0 Stars
There are some movies that should never have been made. An imdb.com search of the 100 lowest-rated films reveals a smorgasbord of such unmediated disasters: “The Tony Blair Witch Project,” “From Justin to Kelly,” “Phat Girlz” and “Gigli” to name a few. I am confident that when “30 Days of Night” has been released long enough for a handful of helpless viewers to suffer though it, the movie will edge out “Who’s Your Caddy?” for the honor of the lowest-rated movie in recent history. Or maybe ever.
The movie, which chronicles a vampire attack during the dead of winter when the far-North town of Barrow, Alaska, experiences no sunlight for a month, is perhaps the least innovative movie ever made.
It profits from a host of preexisting stereotypes. Vampires wield long, razor-sharp fangs and even longer, yellowing nails. They attack humans at the throat and suck their blood until they die, and as a result they are always sporting beards of dried blood on their mouths and chins. They howl at the moon in unison and speak an absurd imaginary language comprised primarily of guttural shrieks and raspy hiccups. And, naturally, they can’t stand the sunlight.
Josh Hartnett, the only big name in a cast of unknowns, plays the town sheriff who must try to save the motley crew of townspeople who survive the initial attacks. The movie is a real low for Hartnett.
It isn’t a general prejudice against vampire movies that prompts such an emphatically negative reaction on my part. Didn’t “28 Days Later” prove that blood-sucking could still make for a good movie? But what “28 Days Later” boasts that “30 Days of Night” doesn’t (besides sunshine and two fewer days) is a plotline, a motive, and anything, really, beyond just blood-sucking. The film lacks a back-story, an explanation of where the vampires came from, or what they want. It’s just 113 minutes of biting people.
Even the characters have no personal histories. It’s as though they’ve been steamrolled by director David Slade and have come out flatter than the cartoons from the original comic book story on which the movie is ever-so-loosely based. But there’s no point in wasting screen time developing characters’ personalities or backgrounds—they’re all going to die before you can get attached to them anyway.

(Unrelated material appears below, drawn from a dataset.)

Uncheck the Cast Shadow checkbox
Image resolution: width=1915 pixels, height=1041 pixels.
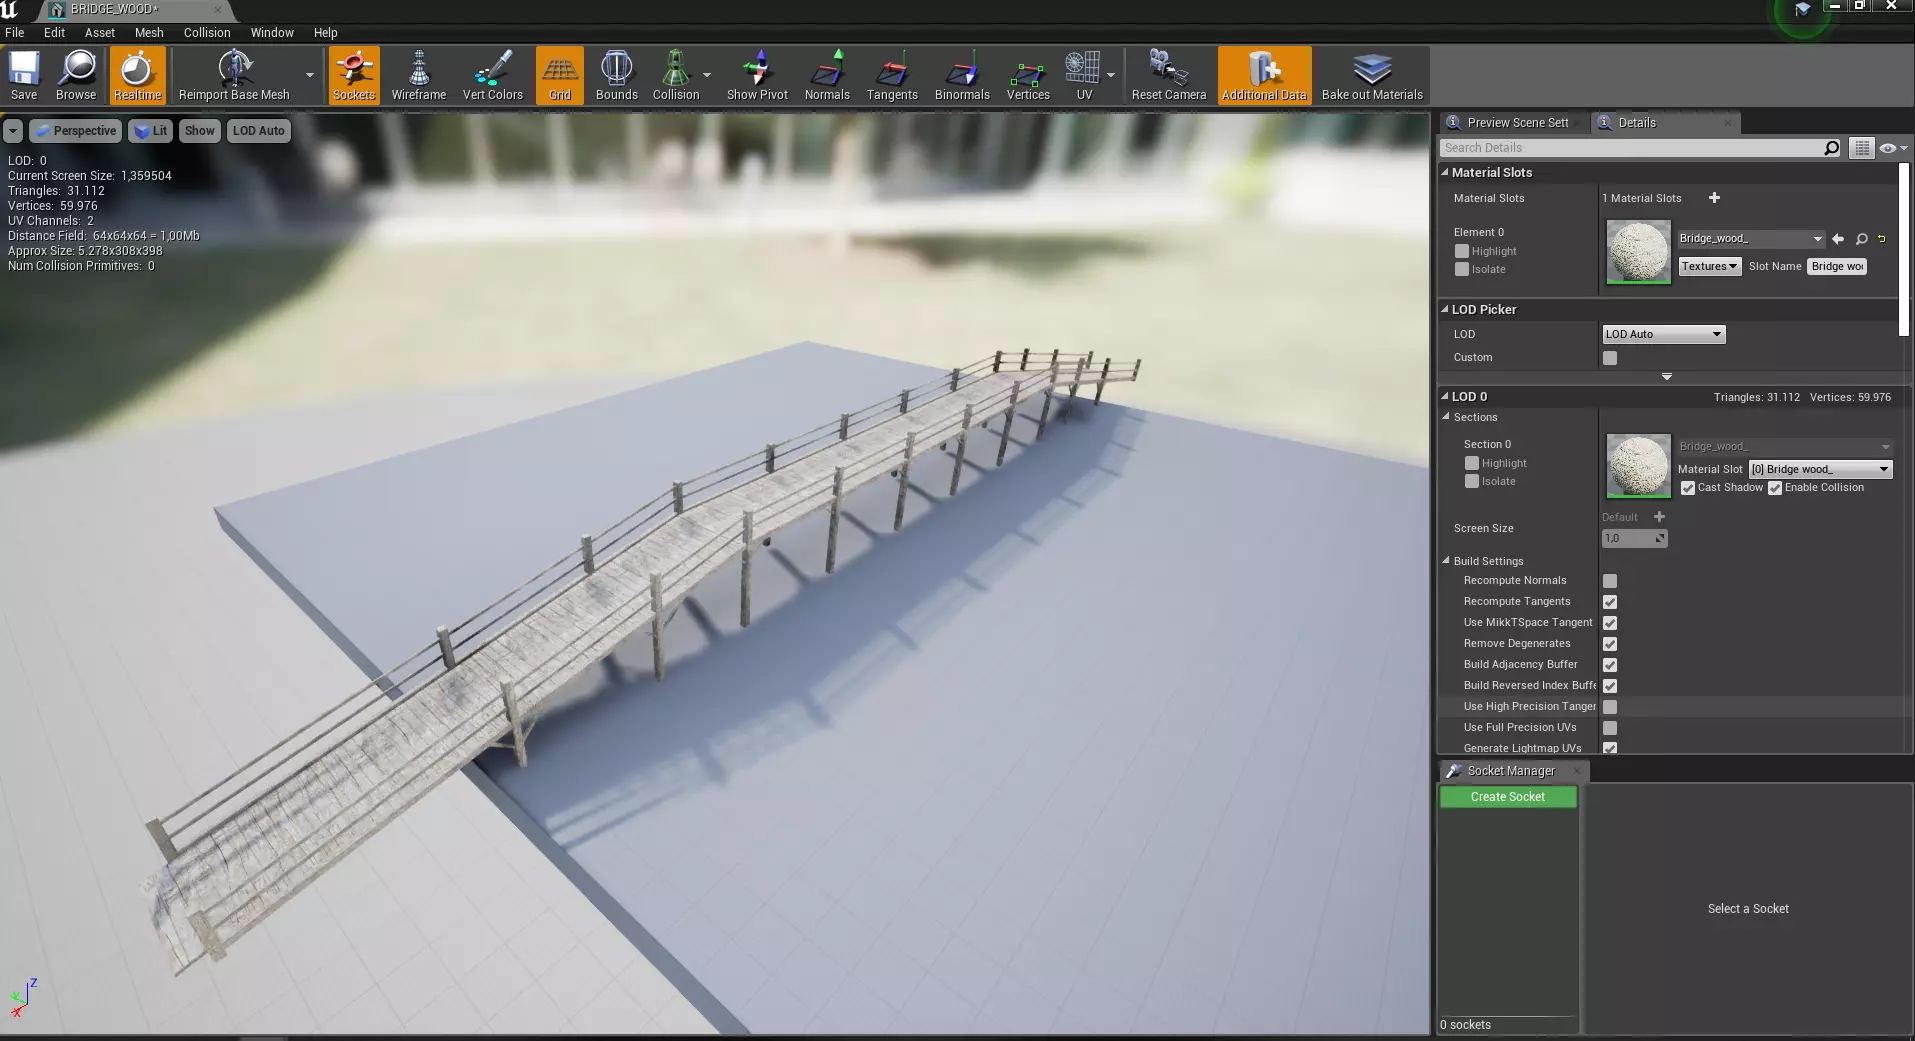1688,488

All except Hartnett, always the provincial braveheart. The screenwriters make a few pitiful attempts to provide Harnett with opportunities for grade-A Hollywood heroism: When the vampires use a young girl as bait to lure the survivors into the street, Hartnett rushes in with his axe at the ready and tries (unsuccessfully) to save the girl. Later, when the survivors sneak from one hiding place from another, Hartnett fends off the bloodthirsty villains with a UV lamp his grandmother used to grow weed (for medical purposes, of course).
Yet somehow, Hartnett can’t deliver. And this, really, is the tragedy of the film: Hartnett, the heartthrob of our high-school years (remember him in “Pearl Harbor”? So handsome. Remember him in “40 Days and 40 Nights”? So cute.) has become just another second-rate nobody in a vampire movie. And since Hartnett spends the entire film with his head covered and his body hidden under layers of fur and down coats, we are denied that simple aesthetic pleasure that can be counted on to redeem even a mediocre Hartnett film.
Ultimately Hartnett injects himself with vampire blood so that he can fight vampire with vampire. This monumental sacrifice means he flakes away into a million pieces when the sun rises on the handful of survivors in Barrow, but it’s probably for the best; we don’t really want to remember he made this movie anyway.